-- Instruction --
Copy the lines between the one containing "Task: Click the large UNIVERSITY wordmark" and the one containing "Action: tap(104, 272)", inclusive, and output nothing else.

-- Dataset records --
===
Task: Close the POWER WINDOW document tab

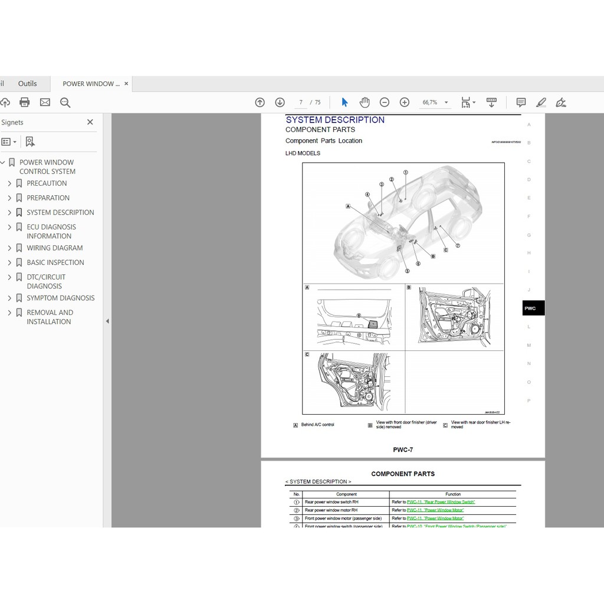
===
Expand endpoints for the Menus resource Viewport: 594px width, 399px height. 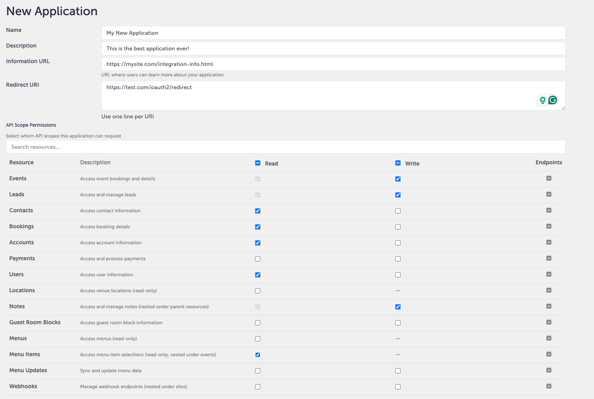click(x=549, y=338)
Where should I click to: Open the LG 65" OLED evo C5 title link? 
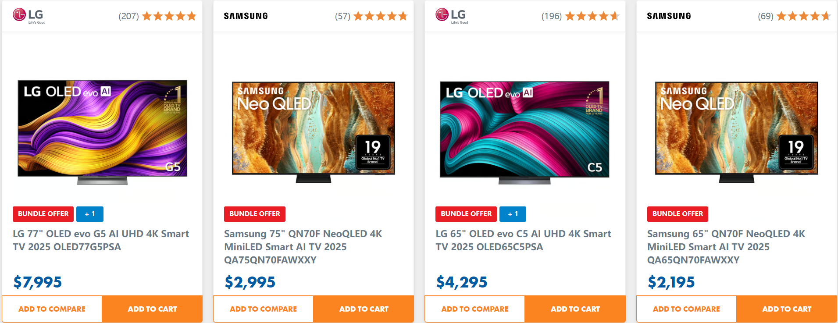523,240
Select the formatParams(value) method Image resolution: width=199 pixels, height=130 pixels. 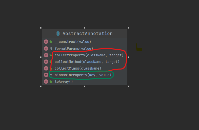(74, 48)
===
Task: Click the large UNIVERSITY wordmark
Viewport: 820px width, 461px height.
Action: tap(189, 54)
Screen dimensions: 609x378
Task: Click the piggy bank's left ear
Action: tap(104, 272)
===
-- Answer --
Task: Click the large UNIVERSITY wordmark
Viewport: 820px width, 461px height.
Action: tap(189, 54)
Screen dimensions: 609x378
Task: Click the piggy bank's left ear
Action: tap(104, 272)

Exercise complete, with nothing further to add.